• Task item
Would you please copy every line from the records that contains the word "Given"?

Stored entries
- Opening Delimiter -

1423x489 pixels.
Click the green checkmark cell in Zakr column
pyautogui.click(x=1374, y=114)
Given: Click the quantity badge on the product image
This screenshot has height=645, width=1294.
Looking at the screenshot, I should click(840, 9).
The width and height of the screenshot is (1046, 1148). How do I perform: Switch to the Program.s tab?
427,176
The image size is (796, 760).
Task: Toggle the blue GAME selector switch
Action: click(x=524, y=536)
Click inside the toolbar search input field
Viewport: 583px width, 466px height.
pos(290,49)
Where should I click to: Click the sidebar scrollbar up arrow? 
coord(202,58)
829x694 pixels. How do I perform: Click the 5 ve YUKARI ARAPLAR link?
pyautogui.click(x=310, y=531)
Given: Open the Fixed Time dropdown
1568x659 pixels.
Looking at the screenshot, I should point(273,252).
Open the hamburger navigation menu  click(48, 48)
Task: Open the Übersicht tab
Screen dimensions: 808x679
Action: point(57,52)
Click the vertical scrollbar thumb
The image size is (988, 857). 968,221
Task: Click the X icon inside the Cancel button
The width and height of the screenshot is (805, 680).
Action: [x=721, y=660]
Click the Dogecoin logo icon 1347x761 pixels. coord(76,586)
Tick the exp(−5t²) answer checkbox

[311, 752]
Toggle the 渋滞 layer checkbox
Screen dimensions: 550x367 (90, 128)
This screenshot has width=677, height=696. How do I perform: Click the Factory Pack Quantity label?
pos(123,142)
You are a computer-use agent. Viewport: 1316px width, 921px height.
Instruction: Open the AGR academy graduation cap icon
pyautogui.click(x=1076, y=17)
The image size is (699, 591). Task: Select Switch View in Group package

- Closing Delimiter -

• Reply to the task
Given: Click the quantity badge on the product image
Given: Open the Fixed Time dropdown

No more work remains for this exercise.